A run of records
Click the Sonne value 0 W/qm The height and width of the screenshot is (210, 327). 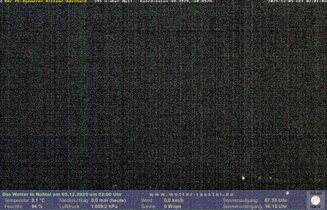[172, 206]
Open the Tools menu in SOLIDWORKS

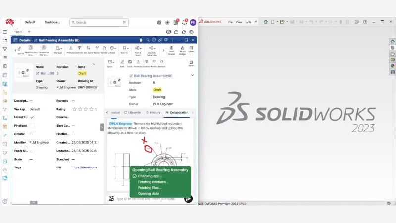(248, 22)
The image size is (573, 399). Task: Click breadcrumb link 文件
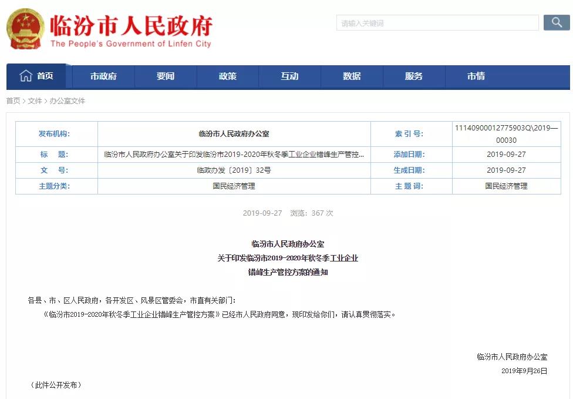(x=35, y=101)
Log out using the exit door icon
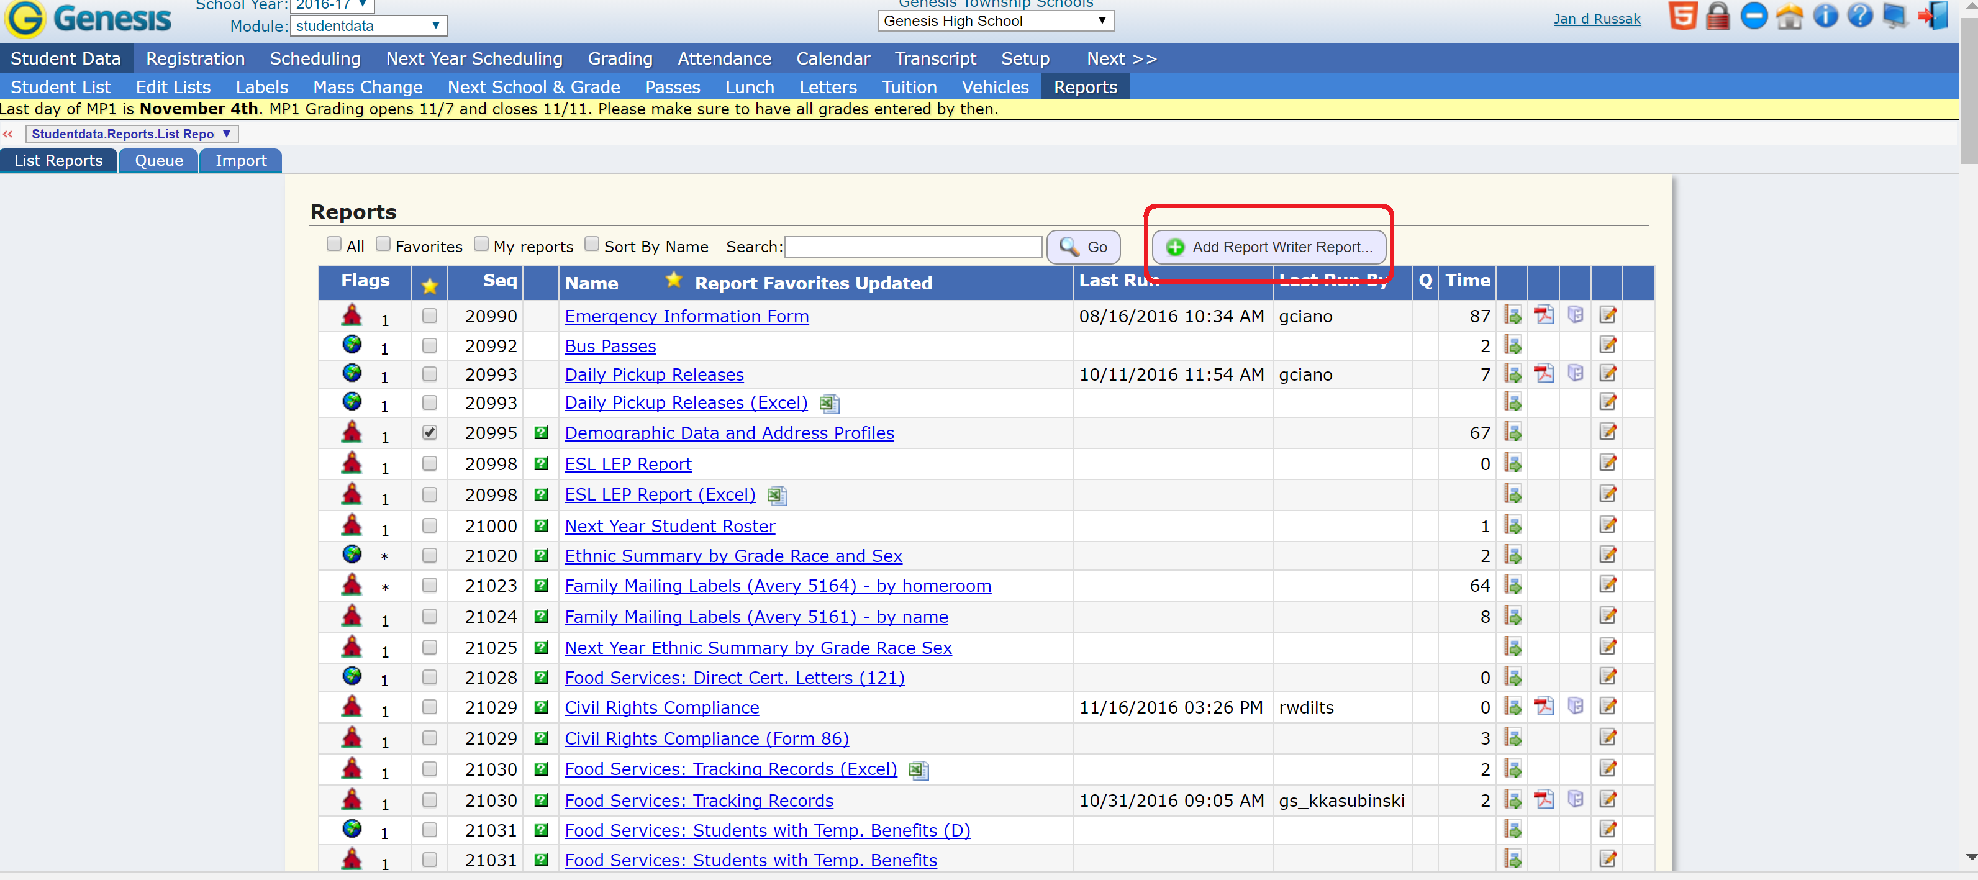 tap(1932, 15)
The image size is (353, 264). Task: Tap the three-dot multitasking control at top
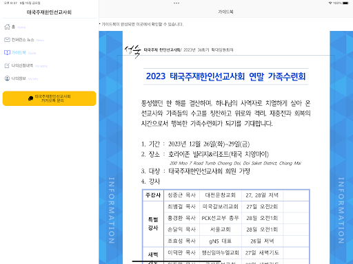pyautogui.click(x=177, y=3)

◆ **WORK INSTRUCTIONS**
Reproduce, as a numbered list, the lines of the listing from the one containing "Log out using the exit door icon" through the end of the listing, inclusive. Omit blank lines and leave the pictures out.

◆ **THE SOLUTION**
1. Log out using the exit door icon
2.  tap(1932, 15)
3. The image size is (353, 264). Task: Tap the three-dot multitasking control at top
4. pyautogui.click(x=177, y=3)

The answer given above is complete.